The fundamental approach to solar taken up by the government was brought to question at the State of Renewable Energy in India, 2019 conference in New Delhi earlier this week
The vast sea of panels shimmering in the desert is a visual exemplification of the solar success story in India — photovoltaic panels in barren lands generating clean electricity for a power-hungry country. For the most part, this vision has been good.
Solar parks in Bhadla (Rajasthan), Anantapur (Andhra Pradesh) and Pavagada (Karnataka) are host to over 2 gigawatt (GW) solar parks. But land acquisition has always been a tricky affair.
In Karnataka, solar developers still reportedly face hurdles in converting agricultural land to industrial. It has become problematic even in the fringes of the Thar Desert in Bhadla, as reported in October 2018.
Long-term leasing agreements were introduced to bypass the hurdle. Most parks, developed by nodal government agencies, identify low-yield land and lease it from the farmers on 25-to 28-year-agreements, a win-win situation for everyone involved as the farmer has a steady flow of income.
But in practice, the land acquired by developers isn’t always “barren”. With no clear penalties and regulations that draw the line on land quality, fertile cultivable land is often procured to build solar power plants.
“The current bidding process doesn’t put a premium on land,” says Daanish Varma, executive vice-president (sustainable investment banking) at Yes Bank.
“While ideally there is the desire to use barren land, factors such as availability, distance from the substation and other acquisition challenges come into play. If the land is only 2-3 per cent of the total cost and there is a tight deadline to complete these projects, developers pay 50 per cent more for fertile land that matches the other requirements to ensure that the project is completed on time,” he adds.
The fundamental approach to solar taken up by the government was brought to question at the State of Renewable Energy in India, 2019 conference in New Delhi earlier this week.
“Why are we hedging the solar sector on land intensive utility-scale projects rather than focus on decentralised, rooftop or building-integrated small-scale solar?” asks Chandra Bhushan, deputy director general of Delhi-based think tank Centre for Science and Environment.

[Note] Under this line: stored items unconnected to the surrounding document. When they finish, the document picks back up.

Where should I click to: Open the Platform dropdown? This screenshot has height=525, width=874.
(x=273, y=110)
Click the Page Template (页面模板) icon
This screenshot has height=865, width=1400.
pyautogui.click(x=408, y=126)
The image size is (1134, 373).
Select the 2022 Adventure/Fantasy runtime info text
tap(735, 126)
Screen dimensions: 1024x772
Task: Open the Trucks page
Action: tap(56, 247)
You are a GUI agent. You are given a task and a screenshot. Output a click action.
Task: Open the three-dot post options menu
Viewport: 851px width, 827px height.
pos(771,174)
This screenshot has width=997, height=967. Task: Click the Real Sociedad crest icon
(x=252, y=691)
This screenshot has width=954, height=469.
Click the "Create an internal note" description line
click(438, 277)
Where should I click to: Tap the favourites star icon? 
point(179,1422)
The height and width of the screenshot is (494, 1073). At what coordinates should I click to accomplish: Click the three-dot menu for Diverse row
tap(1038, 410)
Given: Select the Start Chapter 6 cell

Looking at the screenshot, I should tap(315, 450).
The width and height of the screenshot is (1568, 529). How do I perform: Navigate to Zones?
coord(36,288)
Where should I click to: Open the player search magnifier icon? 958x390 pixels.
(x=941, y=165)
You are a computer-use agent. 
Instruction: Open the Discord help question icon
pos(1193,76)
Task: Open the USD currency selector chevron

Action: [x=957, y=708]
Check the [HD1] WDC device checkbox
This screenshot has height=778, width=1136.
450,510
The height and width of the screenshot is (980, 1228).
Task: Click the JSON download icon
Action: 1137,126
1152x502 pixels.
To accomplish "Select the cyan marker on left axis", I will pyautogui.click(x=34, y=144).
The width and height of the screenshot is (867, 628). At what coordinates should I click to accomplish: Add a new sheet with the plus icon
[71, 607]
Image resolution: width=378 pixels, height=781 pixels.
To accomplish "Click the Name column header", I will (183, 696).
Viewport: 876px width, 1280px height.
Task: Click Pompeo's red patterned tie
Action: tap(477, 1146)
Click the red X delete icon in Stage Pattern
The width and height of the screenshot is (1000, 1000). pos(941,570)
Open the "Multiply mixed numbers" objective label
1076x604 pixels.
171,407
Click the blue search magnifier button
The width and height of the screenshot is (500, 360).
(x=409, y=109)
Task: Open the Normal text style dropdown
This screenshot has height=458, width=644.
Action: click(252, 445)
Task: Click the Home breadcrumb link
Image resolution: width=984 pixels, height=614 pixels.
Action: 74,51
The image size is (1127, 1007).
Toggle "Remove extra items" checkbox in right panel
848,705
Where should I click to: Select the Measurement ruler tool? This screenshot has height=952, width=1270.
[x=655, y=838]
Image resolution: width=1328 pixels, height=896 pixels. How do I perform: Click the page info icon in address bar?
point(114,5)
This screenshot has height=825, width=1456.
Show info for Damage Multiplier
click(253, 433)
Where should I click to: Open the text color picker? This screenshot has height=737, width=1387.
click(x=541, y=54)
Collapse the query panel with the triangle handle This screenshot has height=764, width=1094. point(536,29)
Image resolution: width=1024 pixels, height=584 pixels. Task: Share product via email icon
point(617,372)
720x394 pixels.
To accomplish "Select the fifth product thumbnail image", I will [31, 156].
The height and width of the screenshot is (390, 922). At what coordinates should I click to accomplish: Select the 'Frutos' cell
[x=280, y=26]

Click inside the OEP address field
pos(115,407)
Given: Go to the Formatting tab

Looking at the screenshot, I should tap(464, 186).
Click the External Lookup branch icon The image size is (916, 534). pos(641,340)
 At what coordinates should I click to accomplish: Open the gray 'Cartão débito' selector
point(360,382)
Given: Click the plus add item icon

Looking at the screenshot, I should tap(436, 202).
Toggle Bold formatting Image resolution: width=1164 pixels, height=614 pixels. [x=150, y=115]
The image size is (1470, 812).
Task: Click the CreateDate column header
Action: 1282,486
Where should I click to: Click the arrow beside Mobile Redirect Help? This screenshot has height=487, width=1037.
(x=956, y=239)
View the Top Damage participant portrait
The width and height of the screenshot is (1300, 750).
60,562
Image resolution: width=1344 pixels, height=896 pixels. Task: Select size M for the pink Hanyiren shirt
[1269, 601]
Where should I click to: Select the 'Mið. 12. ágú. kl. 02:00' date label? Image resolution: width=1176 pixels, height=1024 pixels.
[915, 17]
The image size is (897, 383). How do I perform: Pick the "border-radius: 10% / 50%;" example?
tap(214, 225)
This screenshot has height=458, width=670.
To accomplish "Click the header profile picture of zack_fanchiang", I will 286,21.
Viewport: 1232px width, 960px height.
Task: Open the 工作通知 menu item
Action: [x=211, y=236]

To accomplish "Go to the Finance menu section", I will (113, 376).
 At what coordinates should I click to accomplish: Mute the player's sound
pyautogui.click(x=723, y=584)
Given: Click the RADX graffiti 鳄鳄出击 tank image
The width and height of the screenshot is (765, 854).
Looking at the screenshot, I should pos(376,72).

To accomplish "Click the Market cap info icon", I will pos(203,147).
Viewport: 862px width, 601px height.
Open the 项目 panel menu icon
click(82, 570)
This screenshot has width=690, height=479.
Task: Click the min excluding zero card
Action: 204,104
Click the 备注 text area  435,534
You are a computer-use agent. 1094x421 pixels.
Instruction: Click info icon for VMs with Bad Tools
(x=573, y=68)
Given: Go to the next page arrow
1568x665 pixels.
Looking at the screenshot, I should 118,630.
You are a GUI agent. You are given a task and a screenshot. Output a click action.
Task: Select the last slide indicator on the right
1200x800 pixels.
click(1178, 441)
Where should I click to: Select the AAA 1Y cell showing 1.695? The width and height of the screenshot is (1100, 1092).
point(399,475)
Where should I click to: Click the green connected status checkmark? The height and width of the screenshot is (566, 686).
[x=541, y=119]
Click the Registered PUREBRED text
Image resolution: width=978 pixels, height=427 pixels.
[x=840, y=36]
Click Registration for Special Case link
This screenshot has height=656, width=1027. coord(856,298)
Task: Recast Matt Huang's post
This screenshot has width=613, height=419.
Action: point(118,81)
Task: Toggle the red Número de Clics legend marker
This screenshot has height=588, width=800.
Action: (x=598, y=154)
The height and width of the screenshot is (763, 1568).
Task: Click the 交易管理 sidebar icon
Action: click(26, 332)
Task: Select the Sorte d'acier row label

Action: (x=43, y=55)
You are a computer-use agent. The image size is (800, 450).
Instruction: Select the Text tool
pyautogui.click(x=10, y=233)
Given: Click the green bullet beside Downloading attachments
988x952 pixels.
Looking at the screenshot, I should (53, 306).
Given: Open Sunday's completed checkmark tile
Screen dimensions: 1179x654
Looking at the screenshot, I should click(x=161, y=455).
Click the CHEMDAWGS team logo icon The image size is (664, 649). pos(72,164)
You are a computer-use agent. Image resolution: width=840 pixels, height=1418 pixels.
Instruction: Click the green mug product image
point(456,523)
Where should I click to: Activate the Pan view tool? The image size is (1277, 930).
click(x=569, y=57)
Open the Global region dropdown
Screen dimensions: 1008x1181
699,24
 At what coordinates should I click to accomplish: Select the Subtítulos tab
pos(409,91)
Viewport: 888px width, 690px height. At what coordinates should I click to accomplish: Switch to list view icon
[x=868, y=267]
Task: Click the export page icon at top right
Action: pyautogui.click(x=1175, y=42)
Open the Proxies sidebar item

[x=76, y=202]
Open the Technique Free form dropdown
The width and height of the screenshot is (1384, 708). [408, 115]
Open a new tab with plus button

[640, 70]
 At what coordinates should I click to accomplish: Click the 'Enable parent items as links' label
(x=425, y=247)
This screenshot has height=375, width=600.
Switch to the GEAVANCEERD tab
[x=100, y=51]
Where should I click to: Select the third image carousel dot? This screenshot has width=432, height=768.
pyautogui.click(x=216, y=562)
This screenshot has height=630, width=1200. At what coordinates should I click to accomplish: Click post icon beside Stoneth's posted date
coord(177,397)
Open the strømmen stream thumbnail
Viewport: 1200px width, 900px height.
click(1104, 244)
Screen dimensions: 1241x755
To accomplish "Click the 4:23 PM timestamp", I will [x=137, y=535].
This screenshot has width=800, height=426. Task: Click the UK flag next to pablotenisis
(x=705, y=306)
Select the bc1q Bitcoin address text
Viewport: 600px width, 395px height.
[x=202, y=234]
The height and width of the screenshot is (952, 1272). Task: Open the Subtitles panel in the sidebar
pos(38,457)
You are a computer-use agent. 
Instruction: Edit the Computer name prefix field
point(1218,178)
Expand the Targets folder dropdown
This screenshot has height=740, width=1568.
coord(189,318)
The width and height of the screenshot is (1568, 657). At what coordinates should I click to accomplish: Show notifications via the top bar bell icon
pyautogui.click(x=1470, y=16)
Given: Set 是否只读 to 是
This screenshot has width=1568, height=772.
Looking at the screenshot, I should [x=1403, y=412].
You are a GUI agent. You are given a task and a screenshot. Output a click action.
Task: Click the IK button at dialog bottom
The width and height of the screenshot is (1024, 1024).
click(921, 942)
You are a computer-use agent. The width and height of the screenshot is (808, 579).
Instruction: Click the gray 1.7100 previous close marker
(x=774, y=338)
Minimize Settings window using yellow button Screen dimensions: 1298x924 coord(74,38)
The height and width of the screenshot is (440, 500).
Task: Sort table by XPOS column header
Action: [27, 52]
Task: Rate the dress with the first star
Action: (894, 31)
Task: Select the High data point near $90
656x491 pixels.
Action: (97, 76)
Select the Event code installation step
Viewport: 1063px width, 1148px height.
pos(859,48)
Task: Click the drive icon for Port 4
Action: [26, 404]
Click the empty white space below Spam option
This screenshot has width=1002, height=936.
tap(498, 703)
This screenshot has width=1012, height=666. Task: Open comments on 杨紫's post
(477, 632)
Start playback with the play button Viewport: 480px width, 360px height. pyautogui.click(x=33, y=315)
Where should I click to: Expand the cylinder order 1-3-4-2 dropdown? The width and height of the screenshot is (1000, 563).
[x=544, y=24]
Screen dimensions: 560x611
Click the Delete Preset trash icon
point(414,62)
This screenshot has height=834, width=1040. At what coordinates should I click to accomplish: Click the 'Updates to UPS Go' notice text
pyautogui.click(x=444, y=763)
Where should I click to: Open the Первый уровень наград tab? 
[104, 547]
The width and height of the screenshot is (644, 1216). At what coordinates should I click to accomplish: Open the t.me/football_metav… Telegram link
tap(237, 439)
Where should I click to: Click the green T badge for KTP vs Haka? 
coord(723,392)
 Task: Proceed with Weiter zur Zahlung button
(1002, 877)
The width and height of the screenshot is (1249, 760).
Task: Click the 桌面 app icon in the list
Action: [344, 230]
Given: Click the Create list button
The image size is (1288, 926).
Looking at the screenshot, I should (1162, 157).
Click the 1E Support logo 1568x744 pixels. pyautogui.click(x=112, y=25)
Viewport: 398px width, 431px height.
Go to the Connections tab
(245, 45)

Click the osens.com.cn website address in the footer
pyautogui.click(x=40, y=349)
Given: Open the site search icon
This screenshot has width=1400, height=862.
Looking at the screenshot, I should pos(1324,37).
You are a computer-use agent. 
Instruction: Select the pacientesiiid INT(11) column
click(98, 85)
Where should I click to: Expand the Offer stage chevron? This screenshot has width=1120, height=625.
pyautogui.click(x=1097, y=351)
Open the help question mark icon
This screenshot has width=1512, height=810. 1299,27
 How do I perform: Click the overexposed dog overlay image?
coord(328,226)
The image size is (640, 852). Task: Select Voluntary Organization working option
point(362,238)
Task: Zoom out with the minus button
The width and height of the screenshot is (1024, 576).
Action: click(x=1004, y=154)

“It is a case of mistaken policy prioritisation,” says Vinay Rustagi, managing director of Gurugram-based solar consultancy Bridge To India.
“To develop decentralised and rooftop solar, and more solar pump capacity, a much more concerted, deep, invasive policy effort is needed to provide the right information to the consumers and enable the right kind of business model. The government has taken the easy approach by backing large-scale solar,” he adds.
Even in cases where the land leased has low agricultural yield, farmers are still left feeling uneasy. Farmers are now reportedly left with uncertainty regarding the future of their land, even as the lease expires.
It is unclear what the terms of engagement will be with future government administrations and developers. As they face day-to-day unemployment, there is now a growing feeling that they would have been better served by investing instead on irrigation to improve yield.
This is in stark contrast to wind farms that allow the farmers to continue cultivating even as the wind turbines produce electricity.
More recently, the government is exploring options to allow simultaneous agricultural cultivation by increasing panel height. But it is unclear how this will pan out. Growing crops under the shade of panels will severely limit options for the farmers.
Developers, too, might have to face engineering difficulties and project cost escalation as higher height will require re-engineering of the panel support and tracking mechanisms.
It remains to be seen if the government resorts to penalties or other enforcement regulations to limit solar panels to the truly barren, uncultivable terrain.